A lungo termine, l’aumento della pressione vescicale può danneggiare la funzione renale.
“Intervenire per tempo è cruciale per evitare danni permanenti alla vescica e per ridurre i rischi chirurgici legati a una prostata troppo voluminosa, che rende l’intervento più complesso”, aggiunge il professor Carmignani.
L’intervento con le tecniche laser
Quando si decide per l’intervento, oggi si può ricorrere a tecniche laser, in alternativa alla chirurgia tradizionale. Tra le tecniche disponibili troviamo:
- Green laser (vaporizzazione del tessuto);
- HoLEP (enucleazione con laser all’olmio);
- ThuLEP (enucleazione con laser al tullio).
Laser al Tullio: un'opzione moderna e meno invasiva
“Il laser al Tullio, in uso presso la nostra struttura, offre numerosi vantaggi rispetto ad altre tecniche”, afferma il professor Carmignani. Tra questi:
- minimo danno termico ai tessuti;
- possibilità di vaporizzare o rimuovere interamente l’adenoma;
- possibilità di eseguire analisi istologica sull’adenoma rimosso;
- ottimo controllo del sanguinamento, anche nei pazienti in terapia anticoagulante;
- efficace sia per prostate di piccole dimensioni sia più voluminose.
Come si svolge l’intervento con laser al Tullio
“Immaginate la prostata come un frutto: la polpa esterna è la parte sana, mentre l’adenoma centrale è il nocciolo che cresce e comprime l’uretra. Con l’intervento laser al Tullio, si scolla il ‘nocciolo’ (l’adenoma) dalla ‘polpa’, lo si spinge in vescica e poi lo si frammenta, attraverso la procedura detta morcellazione, rimuovendolo in sicurezza”, spiega il professor Carmignani.
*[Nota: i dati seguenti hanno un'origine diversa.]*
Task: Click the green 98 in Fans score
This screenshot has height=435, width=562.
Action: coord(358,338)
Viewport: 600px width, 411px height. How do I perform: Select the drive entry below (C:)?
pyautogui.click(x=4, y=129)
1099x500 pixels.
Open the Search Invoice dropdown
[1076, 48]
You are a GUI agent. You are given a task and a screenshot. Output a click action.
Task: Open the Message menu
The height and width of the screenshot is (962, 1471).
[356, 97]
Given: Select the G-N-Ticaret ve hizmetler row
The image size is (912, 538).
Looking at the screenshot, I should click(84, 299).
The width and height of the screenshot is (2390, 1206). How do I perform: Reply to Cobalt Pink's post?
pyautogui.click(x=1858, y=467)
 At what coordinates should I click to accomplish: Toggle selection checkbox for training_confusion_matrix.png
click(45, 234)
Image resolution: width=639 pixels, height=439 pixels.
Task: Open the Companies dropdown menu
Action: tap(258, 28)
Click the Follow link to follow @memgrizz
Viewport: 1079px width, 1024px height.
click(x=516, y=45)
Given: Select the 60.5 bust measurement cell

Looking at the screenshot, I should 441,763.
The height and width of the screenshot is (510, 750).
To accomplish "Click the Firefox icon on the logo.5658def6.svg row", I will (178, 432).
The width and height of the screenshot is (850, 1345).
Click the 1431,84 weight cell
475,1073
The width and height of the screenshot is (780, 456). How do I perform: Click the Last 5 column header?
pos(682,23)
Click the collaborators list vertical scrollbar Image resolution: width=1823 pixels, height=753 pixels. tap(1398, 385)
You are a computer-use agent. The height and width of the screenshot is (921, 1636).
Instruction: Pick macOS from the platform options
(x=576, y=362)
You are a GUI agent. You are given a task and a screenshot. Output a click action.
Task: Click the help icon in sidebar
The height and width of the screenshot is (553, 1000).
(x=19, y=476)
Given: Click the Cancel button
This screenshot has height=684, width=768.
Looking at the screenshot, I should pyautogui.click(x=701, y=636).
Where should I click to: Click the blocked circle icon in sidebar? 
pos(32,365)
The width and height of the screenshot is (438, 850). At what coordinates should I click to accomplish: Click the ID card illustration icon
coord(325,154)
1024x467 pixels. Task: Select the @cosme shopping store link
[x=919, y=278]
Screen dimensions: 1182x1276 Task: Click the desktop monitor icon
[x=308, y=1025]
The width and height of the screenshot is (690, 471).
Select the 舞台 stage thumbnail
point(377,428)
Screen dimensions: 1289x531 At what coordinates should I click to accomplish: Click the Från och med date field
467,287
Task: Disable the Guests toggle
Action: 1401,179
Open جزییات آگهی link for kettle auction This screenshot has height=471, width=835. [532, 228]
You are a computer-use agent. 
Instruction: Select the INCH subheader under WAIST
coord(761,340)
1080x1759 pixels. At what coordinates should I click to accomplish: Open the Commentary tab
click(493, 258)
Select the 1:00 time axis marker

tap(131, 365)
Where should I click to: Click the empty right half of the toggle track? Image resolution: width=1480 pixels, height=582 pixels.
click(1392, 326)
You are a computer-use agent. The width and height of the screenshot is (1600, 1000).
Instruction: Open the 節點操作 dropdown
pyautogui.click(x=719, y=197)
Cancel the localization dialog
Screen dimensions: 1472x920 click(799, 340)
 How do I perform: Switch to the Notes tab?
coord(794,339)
L'intervento con il laser al Tullio:
- viene eseguito per via endoscopica attraverso l’uretra (senza nessuna incisione esterna);
- viene eseguito in anestesia spinale e leggera sedazione.
È un intervento che dura circa 1 ora nella maggior parte dei casi, ma può variare a seconda della dimensione della prostata.
Il ricovero dura in media da 1-2 giorni.
Rischi e possibili complicazioni dell'intervento con laser al Tullio
Come ogni intervento, anche il laser al Tullio ha dei possibili effetti collaterali, seppur contenuti, come:
- sanguinamento (meno del 5% dei casi richiede trasfusioni);
- infezioni urinarie, prevenibili con antibiotici;
- eiaculazione retrograda (mancata emissione di liquido seminale all’esterno); in casi selezionati si può modificare la tecnica chirurgica in modo da conservare l’eiaculazione;
- recidive o formazione di cicatrici, rare ma possibili.
Prevenire l’ipertrofia prostatica benigna
Non esiste una formula certa per prevenire l’IPB, ma è possibile ridurre il rischio di complicanze seguendo alcune semplici regole:
- effettuare controlli urologici regolari a partire dai 40-50 anni;
- prestare attenzione ai cambiamenti nelle abitudini urinarie.
“L’IPB non è un tumore e non si trasforma in tumore. Tuttavia, le 2 condizioni possono coesistere. Per questo motivo, controlli periodici costanti permettono una diagnosi precoce, requisito fondamentale per un trattamento il meno invasivo possibile”, conclude il professor Carmignani.